__Requirement__. Reproduce the stretch of the material from the line containing "Where should I click to: Go to the Home" through the line containing "[1074, 278]", substituting "image" for every occurrence of "screenshot" and leaving all else unchanged.

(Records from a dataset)

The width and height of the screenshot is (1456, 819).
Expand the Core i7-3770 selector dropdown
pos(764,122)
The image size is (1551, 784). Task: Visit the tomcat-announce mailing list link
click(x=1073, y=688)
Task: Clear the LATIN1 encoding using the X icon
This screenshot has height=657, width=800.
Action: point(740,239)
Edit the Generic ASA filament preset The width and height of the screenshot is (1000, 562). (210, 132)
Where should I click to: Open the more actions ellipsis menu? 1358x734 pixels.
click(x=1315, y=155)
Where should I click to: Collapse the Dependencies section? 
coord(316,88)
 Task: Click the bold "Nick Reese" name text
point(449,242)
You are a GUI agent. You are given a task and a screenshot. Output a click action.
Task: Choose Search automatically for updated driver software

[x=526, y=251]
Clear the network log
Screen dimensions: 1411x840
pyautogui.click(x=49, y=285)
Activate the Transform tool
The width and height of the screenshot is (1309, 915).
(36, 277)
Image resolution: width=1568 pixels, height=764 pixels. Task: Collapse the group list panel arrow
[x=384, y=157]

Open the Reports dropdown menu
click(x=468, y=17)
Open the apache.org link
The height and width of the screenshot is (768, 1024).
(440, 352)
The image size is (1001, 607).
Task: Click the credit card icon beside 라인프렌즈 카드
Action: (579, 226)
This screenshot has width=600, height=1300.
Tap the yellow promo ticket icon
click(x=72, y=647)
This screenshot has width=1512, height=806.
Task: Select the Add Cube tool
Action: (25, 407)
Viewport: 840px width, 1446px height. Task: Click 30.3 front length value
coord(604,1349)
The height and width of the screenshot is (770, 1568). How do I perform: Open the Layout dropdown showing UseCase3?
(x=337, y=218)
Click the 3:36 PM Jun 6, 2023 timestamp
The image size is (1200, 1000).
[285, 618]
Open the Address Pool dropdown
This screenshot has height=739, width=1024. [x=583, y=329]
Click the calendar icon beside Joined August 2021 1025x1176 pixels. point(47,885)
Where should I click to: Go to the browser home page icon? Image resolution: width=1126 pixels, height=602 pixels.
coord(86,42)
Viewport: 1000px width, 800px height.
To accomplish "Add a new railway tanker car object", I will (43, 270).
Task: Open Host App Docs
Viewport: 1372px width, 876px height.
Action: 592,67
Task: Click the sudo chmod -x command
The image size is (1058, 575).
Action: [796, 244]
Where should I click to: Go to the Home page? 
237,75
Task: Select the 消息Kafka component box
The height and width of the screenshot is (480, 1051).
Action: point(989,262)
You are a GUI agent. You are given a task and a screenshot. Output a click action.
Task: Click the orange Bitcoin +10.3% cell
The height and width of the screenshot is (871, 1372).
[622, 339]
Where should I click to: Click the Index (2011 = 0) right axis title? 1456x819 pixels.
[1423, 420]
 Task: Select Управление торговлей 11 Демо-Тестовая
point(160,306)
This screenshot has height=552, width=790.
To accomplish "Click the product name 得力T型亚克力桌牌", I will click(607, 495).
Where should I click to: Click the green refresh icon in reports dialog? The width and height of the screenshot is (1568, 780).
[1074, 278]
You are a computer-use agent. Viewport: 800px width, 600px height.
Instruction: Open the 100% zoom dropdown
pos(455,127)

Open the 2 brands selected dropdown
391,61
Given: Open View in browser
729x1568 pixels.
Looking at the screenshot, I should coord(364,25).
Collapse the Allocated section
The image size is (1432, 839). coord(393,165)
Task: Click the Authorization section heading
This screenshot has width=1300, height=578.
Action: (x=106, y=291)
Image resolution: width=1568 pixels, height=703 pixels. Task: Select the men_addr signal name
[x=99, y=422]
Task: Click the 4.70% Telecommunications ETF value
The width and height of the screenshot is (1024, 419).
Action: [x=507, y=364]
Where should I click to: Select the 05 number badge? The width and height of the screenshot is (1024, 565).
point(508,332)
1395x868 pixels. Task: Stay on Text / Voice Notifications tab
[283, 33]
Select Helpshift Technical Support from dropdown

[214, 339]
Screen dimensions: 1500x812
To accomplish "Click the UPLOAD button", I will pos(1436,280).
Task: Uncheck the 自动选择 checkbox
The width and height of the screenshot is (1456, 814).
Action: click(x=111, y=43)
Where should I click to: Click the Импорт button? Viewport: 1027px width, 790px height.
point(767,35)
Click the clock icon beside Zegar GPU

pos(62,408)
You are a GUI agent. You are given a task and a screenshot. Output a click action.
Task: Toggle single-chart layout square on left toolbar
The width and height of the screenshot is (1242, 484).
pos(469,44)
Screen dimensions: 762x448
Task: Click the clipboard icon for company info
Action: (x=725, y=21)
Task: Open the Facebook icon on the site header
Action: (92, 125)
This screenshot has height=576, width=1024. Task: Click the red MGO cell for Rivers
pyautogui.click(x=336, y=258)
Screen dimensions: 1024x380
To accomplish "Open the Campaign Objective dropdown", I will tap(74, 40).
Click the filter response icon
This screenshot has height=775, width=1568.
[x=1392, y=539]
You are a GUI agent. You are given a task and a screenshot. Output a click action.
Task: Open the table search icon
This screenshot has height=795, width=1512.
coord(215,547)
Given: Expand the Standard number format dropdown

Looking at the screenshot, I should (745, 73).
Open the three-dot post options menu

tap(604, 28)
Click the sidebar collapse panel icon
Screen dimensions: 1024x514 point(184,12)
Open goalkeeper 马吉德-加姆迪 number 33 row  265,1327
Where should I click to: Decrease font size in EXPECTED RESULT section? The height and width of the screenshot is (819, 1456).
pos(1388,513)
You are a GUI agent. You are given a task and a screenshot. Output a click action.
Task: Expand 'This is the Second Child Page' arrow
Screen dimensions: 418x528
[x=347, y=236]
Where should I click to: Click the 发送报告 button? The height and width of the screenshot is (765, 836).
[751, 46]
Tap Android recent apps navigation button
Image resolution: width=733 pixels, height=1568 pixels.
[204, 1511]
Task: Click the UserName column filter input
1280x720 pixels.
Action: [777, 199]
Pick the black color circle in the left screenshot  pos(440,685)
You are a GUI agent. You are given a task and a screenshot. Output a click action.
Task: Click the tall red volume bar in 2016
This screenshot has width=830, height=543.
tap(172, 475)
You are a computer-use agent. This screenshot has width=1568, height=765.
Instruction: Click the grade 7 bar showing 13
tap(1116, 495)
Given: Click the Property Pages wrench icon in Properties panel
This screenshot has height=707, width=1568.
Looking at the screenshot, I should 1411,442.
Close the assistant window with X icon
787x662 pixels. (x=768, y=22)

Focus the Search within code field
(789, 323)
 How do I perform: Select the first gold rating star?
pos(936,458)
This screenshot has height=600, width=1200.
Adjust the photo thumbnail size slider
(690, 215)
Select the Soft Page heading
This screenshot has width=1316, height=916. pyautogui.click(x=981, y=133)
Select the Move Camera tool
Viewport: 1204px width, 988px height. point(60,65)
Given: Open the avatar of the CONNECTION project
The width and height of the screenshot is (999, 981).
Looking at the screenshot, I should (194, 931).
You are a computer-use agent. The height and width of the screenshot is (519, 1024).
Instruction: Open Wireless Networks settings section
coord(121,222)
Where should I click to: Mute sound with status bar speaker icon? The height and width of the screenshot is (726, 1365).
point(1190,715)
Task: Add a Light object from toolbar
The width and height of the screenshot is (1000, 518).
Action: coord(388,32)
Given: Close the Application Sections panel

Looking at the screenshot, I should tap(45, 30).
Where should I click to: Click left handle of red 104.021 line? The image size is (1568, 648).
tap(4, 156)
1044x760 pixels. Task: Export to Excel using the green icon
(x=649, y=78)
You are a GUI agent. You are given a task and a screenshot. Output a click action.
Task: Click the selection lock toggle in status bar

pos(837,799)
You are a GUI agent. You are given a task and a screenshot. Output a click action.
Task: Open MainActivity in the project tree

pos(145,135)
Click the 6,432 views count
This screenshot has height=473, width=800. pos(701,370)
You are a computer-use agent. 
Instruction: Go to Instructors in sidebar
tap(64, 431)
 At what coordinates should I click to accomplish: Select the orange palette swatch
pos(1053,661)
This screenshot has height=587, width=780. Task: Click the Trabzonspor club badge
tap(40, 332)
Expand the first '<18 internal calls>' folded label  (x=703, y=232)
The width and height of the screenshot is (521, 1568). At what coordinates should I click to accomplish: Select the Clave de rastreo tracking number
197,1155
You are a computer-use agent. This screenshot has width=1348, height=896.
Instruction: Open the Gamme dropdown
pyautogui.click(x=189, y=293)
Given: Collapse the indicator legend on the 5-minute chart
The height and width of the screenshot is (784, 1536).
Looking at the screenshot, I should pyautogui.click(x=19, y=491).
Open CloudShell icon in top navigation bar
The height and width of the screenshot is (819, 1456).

__Output of the exercise__.
Where should I click to: Go to the Home page? 
237,75
Task: Select the 消息Kafka component box
The height and width of the image is (480, 1051).
Action: point(989,262)
You are a GUI agent. You are given a task and a image. Output a click action.
Task: Click the orange Bitcoin +10.3% cell
The height and width of the image is (871, 1372).
[622, 339]
Where should I click to: Click the Index (2011 = 0) right axis title? 1456x819 pixels.
[1423, 420]
 Task: Select Управление торговлей 11 Демо-Тестовая
point(160,306)
This image has height=552, width=790.
To accomplish "Click the product name 得力T型亚克力桌牌", I will click(607, 495).
Where should I click to: Click the green refresh icon in reports dialog? The width and height of the image is (1568, 780).
[1074, 278]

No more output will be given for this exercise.